Parts of the exercise:
[a] Can you turn the paragraph in the overdose text that begins "The drugs that pose a higher risk" into a short list that keeps its main facts?
[b] Could you give the overdose text again from "Epidemiological data on" up to and including "directly or indirectly.", swapping "deaths" for "fatalities"?

Text block:
Researchers at the Brazilian Center of Information on Drugs analyzed 120,110 forensic reports by the Forensic Medical Institutes from the cities of Sao Paulo and Santos, and identified traces of cocaine, alone or combined with other drugs, in the blood and viscera of corpses between 1987 and 1991. The prevalence of positive reports for drugs increased from 22% in 1987 to 77% in 1991 (Carlini, Nappo & Galduroz, 1993).

Epidemiological data on the number of deaths by drug overdose are still scanty in Brazil. Those deaths do happen, but their numbers are certainly lower than those for accidents, followed by deaths that involve alcohol directly or indirectly.

Overdose is a result of "super-dosage" in the use of one or more substances that trigger physiological alterations which can seriously compromise the user's health and require immediate medical attention to avoid death. These events have various causes: they can be accidental, premeditated, or suicide attempts. The compulsive use of drugs over many hours often leads the individual to totally lose his/her awareness as to how much of it has been ingested, which in turn leads to an unintentional "super-dosage." Moreover, high purity drugs such as cocaine may have a higher lethal potential. The deep depression brought about by the use of some drugs might have some rather unpleasant symptoms that lead to an "unbearable craving" only relieved by high consumption, or "one more shot or fix" that could be lethal.

Some studies show that deaths by overdose are more prevalent among men with ages ranging from 18 to 27, that is, a younger portion of the population (Stanton & Todd 1988; Stanton 1977; Vaillant 1973).

The drugs that pose a higher risk of overdose are cocaine/ crack and heroin, used alone or in association with other drugs. In a situation of overdose, mainly if the use happens in groups, people often become terrified and traumatized. They try to revive the user unsuccessfully, delaying the search for help.

Studies on the impact of death by overdose on the families of users are scarce in Brazil. In general, the use of drugs in the family core brings much pain and discomfort. Those feelings are even more aggravated when the family faces death by overdose. Even if the family is aware of the drug use, sudden death is a traumatic event that haunts the survivors for a long time, hindering the mourning process.

The present study aimed at describing, through a qualitative methodology, the feelings of and the impact on families of the death by overdose of one of its members.


Family in this work was defined as people connected by living together in a relationship of belonging and performing basic tasks of care, education and upbringing (fathers, mothers, spouses, children and others). The authors used the qualitative content analysis methodology to interview family members who lost a relative due to drug overdose (Bardin 1979). The content analysis of the interviews started with a floating reading of the material, in order for the authors to get acquainted with the contents. After this procedure, we selected the following analysis categories: knowing or not knowing that the family member used drugs (secrecy x non-secrecy); feelings about that death (pain, anger, guilt, helplessness) and the impact of that death by drug overdose on the family (devastating, massive).

Since this population is hard to identify, we started the search through indications of key informants (therapists and self-help groups) in the city of Sao Paulo. The sample was intentional and, starting from the indications of the key informants, we located other participants through a snowball sampling technique (WHO 1994; Diaz, Baruti & Doncel 1992 ; Biernacki & Waldorf 1981). We identified six families with a history of death by overdose, and invited one member of each family to participate in the interview. After the objective of the study had been explained, the participants were provided with a written consent form in which they were assured of the confidentiality of the data. The Committee of Ethics in Research of the Federal University of Sao Paulo approved the study protocol. A family psychotherapist, the main author of this study, carried out the interviews in a quiet, neutral place, where only the therapist and the interviewee were present. Each interview lasted about an hour. The interviews were taped and based on the open-ended question "How did you feel in relation to the death by overdose of your family member, and what impact did it have on your family as a whole?" The choice of an open-ended interview was made because it allows the interviewer to investigate new issues that might come up as the interview develops (Minayo 2000; Rizzini, Castro & Sartor 1999). Since the answer was comprehensive, the authors felt no need to ask any further questions.

Data supplied:
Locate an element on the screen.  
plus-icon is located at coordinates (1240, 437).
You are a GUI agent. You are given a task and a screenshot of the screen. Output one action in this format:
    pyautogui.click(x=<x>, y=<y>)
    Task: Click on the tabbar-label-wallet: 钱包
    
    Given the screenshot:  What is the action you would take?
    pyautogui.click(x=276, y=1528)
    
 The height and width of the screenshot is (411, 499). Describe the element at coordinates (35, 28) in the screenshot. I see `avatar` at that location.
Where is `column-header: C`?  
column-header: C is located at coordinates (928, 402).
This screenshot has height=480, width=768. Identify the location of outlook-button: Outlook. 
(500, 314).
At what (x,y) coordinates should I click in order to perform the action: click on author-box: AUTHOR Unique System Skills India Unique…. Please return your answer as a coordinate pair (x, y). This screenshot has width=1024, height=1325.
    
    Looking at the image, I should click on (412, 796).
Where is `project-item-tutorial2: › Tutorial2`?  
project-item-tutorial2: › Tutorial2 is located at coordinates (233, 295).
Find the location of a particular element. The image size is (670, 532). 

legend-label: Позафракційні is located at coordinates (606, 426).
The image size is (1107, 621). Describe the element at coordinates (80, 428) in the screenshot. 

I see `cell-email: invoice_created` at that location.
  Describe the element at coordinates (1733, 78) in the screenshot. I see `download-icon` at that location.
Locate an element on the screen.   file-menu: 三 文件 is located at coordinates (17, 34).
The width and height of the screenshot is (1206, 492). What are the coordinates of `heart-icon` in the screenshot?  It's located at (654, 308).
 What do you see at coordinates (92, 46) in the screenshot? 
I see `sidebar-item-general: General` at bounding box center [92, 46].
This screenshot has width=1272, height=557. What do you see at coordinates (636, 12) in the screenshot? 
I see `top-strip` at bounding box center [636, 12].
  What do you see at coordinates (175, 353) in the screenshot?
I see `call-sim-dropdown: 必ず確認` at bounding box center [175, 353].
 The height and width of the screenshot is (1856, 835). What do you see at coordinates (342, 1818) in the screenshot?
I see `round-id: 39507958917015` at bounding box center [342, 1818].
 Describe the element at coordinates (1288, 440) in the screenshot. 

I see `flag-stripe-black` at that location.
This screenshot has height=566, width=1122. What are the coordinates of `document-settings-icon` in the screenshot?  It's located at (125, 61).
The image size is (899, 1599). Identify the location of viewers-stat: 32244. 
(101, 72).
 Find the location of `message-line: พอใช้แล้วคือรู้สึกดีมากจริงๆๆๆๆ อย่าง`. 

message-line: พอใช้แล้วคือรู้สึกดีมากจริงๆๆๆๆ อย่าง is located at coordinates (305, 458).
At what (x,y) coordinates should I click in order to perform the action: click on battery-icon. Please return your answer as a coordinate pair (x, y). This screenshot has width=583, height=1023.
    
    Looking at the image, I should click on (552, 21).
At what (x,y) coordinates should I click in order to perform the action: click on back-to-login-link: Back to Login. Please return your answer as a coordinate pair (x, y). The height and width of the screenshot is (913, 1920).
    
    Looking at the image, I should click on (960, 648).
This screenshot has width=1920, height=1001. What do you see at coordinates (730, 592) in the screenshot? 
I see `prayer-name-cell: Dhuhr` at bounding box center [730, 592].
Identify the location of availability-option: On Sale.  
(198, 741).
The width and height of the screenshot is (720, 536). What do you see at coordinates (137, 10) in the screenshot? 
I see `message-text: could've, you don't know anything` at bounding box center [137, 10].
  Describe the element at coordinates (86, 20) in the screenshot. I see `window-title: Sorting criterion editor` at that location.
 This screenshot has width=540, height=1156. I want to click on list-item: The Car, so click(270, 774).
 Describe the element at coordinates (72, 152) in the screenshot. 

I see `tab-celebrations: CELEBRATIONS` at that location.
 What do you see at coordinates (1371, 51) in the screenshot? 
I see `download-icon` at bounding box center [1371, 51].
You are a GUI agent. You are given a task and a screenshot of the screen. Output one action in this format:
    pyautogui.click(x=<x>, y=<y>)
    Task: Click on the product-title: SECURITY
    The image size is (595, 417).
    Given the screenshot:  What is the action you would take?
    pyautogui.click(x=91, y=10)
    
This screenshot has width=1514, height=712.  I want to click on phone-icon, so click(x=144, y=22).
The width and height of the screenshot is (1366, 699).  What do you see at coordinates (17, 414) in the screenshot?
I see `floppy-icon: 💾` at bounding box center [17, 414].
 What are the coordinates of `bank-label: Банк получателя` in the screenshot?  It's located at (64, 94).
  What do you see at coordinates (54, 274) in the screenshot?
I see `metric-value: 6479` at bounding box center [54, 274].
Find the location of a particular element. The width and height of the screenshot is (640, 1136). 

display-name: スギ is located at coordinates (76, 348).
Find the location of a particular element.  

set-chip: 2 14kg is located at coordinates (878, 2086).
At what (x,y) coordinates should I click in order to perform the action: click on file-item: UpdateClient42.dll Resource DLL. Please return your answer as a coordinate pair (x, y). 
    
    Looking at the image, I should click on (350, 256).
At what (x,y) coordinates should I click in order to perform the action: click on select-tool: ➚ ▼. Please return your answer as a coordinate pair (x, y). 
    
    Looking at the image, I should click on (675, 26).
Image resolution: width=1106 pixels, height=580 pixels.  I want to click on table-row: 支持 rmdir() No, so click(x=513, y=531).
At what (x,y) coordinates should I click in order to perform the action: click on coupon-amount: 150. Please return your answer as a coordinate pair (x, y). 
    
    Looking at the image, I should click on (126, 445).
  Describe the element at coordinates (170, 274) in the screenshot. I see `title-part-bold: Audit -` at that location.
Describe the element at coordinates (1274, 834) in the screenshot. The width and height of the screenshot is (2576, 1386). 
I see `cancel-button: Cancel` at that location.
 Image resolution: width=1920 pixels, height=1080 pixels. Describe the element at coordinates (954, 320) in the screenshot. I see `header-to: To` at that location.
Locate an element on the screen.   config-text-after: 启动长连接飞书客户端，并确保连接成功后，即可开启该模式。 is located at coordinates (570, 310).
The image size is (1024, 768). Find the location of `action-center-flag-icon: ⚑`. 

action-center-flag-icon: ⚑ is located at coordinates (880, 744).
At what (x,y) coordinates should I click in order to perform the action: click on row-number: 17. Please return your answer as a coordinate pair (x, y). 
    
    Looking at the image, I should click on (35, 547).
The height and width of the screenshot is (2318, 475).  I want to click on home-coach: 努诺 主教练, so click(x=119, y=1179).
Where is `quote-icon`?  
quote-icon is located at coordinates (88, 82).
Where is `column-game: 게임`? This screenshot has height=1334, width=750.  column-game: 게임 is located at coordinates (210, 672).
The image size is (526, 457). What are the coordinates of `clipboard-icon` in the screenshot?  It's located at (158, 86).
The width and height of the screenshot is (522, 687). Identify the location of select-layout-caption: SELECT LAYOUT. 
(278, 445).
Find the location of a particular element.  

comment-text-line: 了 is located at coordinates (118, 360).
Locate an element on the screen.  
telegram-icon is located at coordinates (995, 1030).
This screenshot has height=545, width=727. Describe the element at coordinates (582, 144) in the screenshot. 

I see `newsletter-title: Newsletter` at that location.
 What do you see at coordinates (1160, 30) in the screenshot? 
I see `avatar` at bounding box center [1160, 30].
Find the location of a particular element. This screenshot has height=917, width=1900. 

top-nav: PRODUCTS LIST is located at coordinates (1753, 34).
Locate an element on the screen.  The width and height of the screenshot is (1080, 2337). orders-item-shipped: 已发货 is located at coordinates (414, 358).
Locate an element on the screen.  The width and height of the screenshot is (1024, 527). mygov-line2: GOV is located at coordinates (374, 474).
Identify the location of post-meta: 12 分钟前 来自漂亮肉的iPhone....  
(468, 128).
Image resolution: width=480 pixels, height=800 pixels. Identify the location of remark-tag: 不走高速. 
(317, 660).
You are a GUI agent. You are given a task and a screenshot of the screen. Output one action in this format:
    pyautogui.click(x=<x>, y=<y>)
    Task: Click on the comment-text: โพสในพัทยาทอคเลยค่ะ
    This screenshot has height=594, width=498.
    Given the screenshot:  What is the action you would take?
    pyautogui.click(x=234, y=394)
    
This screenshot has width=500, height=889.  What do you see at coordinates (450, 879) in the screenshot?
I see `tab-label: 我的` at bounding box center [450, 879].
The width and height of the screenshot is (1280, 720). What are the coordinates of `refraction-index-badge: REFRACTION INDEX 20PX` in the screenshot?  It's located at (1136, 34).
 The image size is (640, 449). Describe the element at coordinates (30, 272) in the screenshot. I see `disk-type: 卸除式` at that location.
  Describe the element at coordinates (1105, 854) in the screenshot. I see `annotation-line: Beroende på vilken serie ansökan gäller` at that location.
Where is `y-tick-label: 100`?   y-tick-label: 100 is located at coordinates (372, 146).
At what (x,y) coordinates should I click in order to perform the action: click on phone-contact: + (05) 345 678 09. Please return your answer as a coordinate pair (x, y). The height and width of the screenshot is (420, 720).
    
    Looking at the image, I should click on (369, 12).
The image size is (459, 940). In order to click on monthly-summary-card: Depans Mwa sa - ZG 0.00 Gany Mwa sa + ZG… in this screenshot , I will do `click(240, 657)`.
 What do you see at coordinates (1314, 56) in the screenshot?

Answers provided:
[a]
- Cocaine/crack and heroin, used alone or with other drugs, carry the highest overdose risk.
- In an overdose, especially with group use, people often become terrified and traumatized.
- They try unsuccessfully to revive the user, which delays seeking help.

[b]
Epidemiological data on the number of fatalities by drug overdose are still scanty in Brazil. Those fatalities do happen, but their numbers are certainly lower than those for accidents, followed by fatalities that involve alcohol directly or indirectly.